God is Other.  Which is what makes the coming of Christ all the more amazing (something else we enervate by this doctrine of "like us').  The Unknowable, the Unsearchable, the Un-Us became like us.  Suddenly God was here, present among us, not a Raging Fire and and Unapproachable Light but a man we could see and talk to. 

Which makes for the relevant question for me:  Am I treating God like He is? (I am not, of course, and this is mostly written to me).  And more importantly if I am not, how do I begin to to do so in a way that reflects who He really is?

Tuesday, March 21, 2017

Brought To You By Rabbit

So one of the things that Kymber recommended I do is take 30 minutes a day and just sit.  Time has been a bit on the unavailable side to sit outside, so this blog comes to you courtesy of the Rabbit in the chair.

The Rabbit is Midnight, our big black bunny who will have her eighth birthday with us in August, our first rescue bunny.  She is sitting here, next to me on her pink towel as I type.

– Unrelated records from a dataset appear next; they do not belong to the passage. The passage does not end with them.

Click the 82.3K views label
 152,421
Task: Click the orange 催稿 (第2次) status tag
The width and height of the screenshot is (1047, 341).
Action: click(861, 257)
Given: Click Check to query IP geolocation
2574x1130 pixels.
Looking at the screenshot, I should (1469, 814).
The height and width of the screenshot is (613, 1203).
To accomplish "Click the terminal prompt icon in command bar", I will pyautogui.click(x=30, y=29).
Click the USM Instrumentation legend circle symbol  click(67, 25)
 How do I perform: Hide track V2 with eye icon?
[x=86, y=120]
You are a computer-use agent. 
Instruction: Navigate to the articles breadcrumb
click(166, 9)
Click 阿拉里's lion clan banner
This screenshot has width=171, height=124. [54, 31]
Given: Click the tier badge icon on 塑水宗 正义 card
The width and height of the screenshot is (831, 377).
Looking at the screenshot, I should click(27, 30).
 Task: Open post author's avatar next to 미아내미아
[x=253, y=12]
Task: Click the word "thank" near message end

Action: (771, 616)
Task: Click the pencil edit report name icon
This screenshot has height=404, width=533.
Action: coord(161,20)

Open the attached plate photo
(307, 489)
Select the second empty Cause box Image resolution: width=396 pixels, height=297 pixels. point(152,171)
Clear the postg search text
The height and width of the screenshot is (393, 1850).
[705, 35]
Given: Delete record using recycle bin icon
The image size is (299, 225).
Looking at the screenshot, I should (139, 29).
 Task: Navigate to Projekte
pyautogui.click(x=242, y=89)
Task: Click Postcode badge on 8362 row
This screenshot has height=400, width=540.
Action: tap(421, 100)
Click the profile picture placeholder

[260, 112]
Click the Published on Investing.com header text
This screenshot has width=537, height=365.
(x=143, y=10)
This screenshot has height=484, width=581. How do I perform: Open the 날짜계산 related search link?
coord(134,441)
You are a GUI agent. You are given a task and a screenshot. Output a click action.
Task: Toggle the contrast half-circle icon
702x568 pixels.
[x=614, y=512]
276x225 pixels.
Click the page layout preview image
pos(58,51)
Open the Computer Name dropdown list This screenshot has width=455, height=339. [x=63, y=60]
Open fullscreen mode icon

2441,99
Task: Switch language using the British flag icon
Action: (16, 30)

Rabbits, if I have not said it enough, make excellent pets.  They are quiet.  They are relatively clean, if you keep up with their litter box - and their waste (combined with hay and wood pellets) makes an excellent mulch for the garden.  Their food is inoffensive - hay, hay pellets, and fruits and vegetables.  For those that trouble themselves about such things, they are supposed to be as smart as cats.  They purr, in a sort of way, just like cats (actually, they grind their teeth together.  Means the same thing).  They give bunny kisses, also like cats.  They are incredibly fluffy.  And they have personalities.

Midnight has a very restrained, reserved personality.  She generally prefers attention on her own terms.  She will happily sit beside you (as she is doing now) rather quietly and contentedly.  She does not seem to be bothered extensively by the new puppy (as opposed to I-bun, who is definitely not a fan).  She gets rather excited about the carrot that comes her way every morning - in fact, she is rather insistent on it and gets grumpy if it is delayed.

But the best thing about her- and really about any bunny - is just the sense of calm and peace you have when you are with them.  I am not sure what it is - all I know is that being with the bunnies makes me far more calm and happy than not being with them.

Sometimes peace is just a few bunny hops away.